Several commenters to my previous posts about New Orleans have plumped for Sen. John Edwards, citing his decision to use New Orleans as a backdrop for the announcement of his candidacy as evidence of his commitment to the cause of the city. (Me, I felt it was evidence of his commitment to a good backdrop.)
So today on MSNBC, Chris Matthews showed part of his interview with Edwards (as well as Clinton and Obama) at the AFSCME convention. At the end of a long answer to a question asking for "grand ideas" from the Democrats, Edwards said, "New Orleans is a national disgrace, something should be done about that." Neither grand nor an idea, just a sentiment brimming with emptiness.
Fortunately Matthews followed up (you heard it here first!), and asked Edwards to expand on the subject. What followed was a litany of half-truths followed by the most cliché of accusations.

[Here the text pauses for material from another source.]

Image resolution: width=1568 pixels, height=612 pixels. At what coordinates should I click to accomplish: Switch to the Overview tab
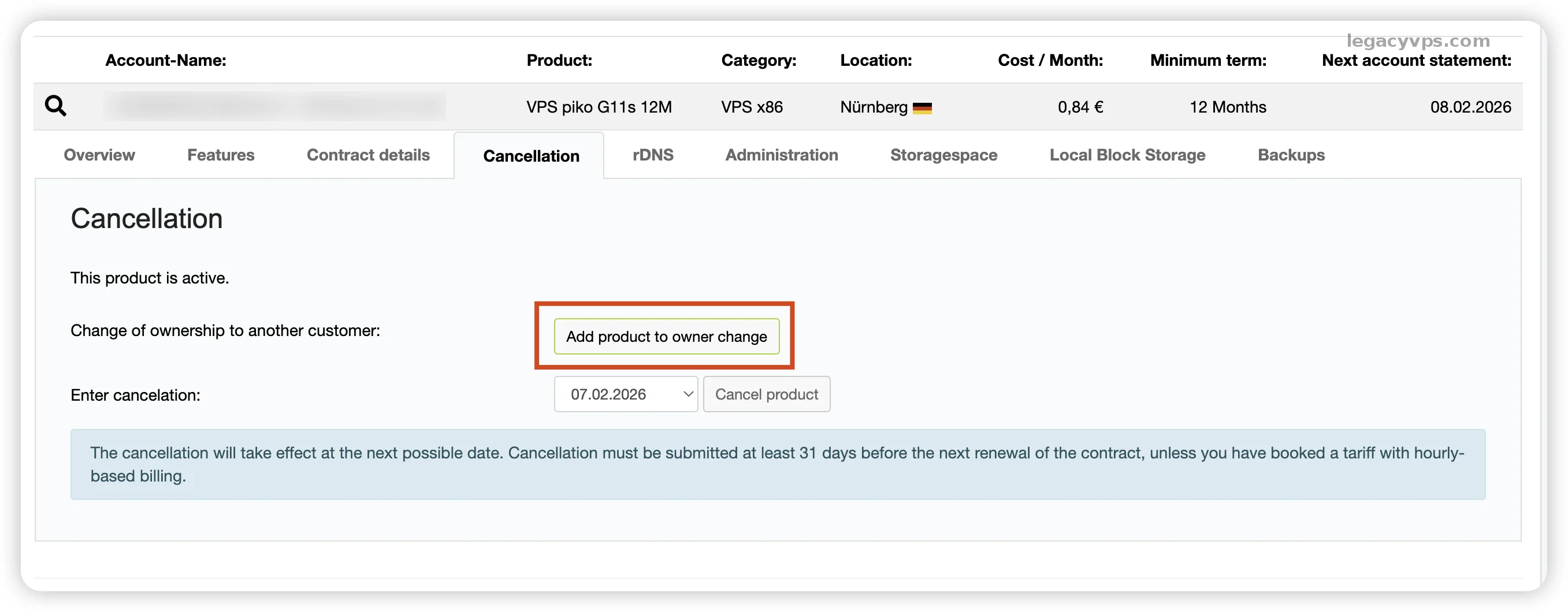click(x=99, y=155)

He claimed that in the 9th ward and "St Bernard's (sic) Parish," "nothing has changed." I was in St. Bernard Parish and the lower 9th on Friday, and while there's plenty -- more than plenty -- of work to be done, citizens and volunteers have accomplished some amazing things, and the evidence is on the streets. But still, given the opportunity actually to tell us his vision of what went wrong and what should be done, all Edwards could come up with was "failure of Presidential leadership," and his already tired "I'd have a person in my office, and every day I'd ask him what he did yesterday to help New Olreans" riff. No mention of levees, no mention of coastal restoration, no mention of the dysfunctional Road Home program -- no specifics whatsoever, unlike his very detailed prescriptions for health care, for third-world economic aid, for a myriad of other issues.
It's almost as if, despite his touted many visits to the city, everything he knows about New Orleans he learned from Anderson Cooper.